Esta Comissão de Diálogo recomenda que o próximo Governo, no marco de um consenso nacional, constitua dita Comissão da Verdade no primeiro semestre do ano de 2010.
7. Sobre a normalização das relações da República de Honduras com a Comunidade Internacional.
Ao comprometermo-nos em cumprir fielmente os compromissos assumidos no presente Acordo, solicitamos respeitosamente a imediata revogação das medidas ou sansões adotadas em nível bilateral ou multilateral, que de alguma maneira afetam a reinserção e participação plena da República de Honduras na comunidade internacional, e seu acesso a todas as formas de cooperação.
Conclamamos a comunidade internacional para que reative o quanto antes, possíveis projetos vigentes de cooperação com a República de Honduras, e continue com as negociações futuras.
Em particular, insistimos que, através da solicitação das autoridades competentes, se faça efetiva a cooperação internacional que resulte necessária e oportuna para que a Comissão de Verificação e a futura Comissão da Verdade garantam o fiel cumprimento e continuidade dos compromissos assumidos neste Acordo.
8. Disposições finais
Toda diferença de interpretação ou aplicação do presente Acordo será submetida à Comissão de Verificação, a qual determinará, em conformidade com a Constituição da República de Honduras e a legislação vigente, e mediante uma interpretação autêntica do presente Acordo, a solução que corresponda.
Levando-se em conta que o presente Acordo é produto do entendimento e da fraternidade entre hondurenhos e hondurenhas, solicitamos veementemente à comunidade internacional que respeite a soberania da República de Honduras, e observe plenamente o princípio consagrado na Carta das Nações Unidas de não ingerência nos assuntos internos de outros Estados.
9. Calendário de cumprimento dos acordos.
Dada a entrada em vigor imediata deste Acordo, a partir da data de assinatura, e com o objetivo de aclarar os tempos de cumprimento e de continuidade dos compromissos assumidos para alcançar a reconciliação nacional, nos convém o seguinte calendário de cumprimento:
30 de outubro de 2009, assinatura e entrada em vigor do Acordo.
Entrega formal do Acordo ao Congresso para os efeitos do Ponto 5. "Do Poder Executivo". Dia 2 de novembro de 2009
Formação da Comissão de Verificação.
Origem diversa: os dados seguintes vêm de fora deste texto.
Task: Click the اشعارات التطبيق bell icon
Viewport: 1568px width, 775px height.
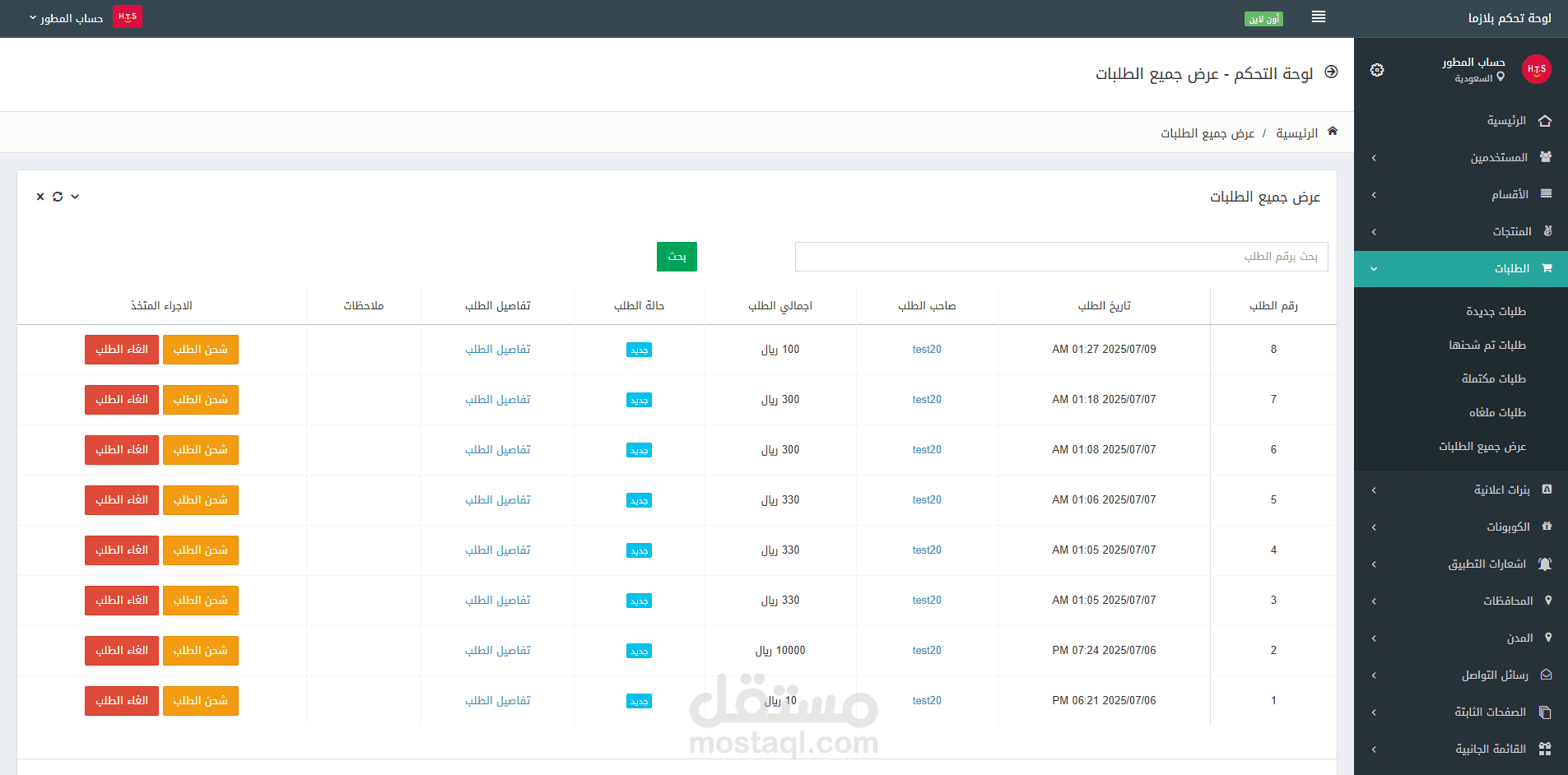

A partir da assinatura do presente Acordo e no mais tardar dia 5 de novembro.
27 de janeiro de 2010, celebração da transferência do governo.
10. Declaração final
Em nome da reconciliação e do espírito patriótico que nos convocou ante a mesa de dialogo, nos comprometemos a cumprir de boa fé o presente Acordo, e o que dele se derive.
O mundo é testemunha desta demonstração de unidade e paz, à qual nos compromete nossa consciência cívica e devoção patriótica. Juntos, saberemos demonstrar nosso valor e decisão para fortalecer o Estado de direito e construir uma sociedade tolerante, pluralista e democrática. Assinamos o presente Acordo na cidade de Tegucigalpa, Honduras, no dia 30 de outubro de 2009.
11. Agradecimentos
Aproveitamos a ocasião para agradecer o acompanhamento e o bom trabalho da comunidade internacional, em especial à Organização dos Estados Americanos e seu secretario geral, José Miguel Insulza; às missões de Chanceleres do hemisfério, ao presidente da Costa Rica, Oscar Arias Sánchez; ao Governo dos Estados Unidos, seu presidente Barack Obama e sua secretária de Estado, Hillary Clinton.
12. Sobre a entrada em vigor do acordo Tegucigalpa/San José
Para efeitos internos, o Acordo tem plena vigência a partir da sua assinatura. Para efeitos de protocolo e cerimoniais, se levará adiante um ato público de assinatura no dia 2 de novembro.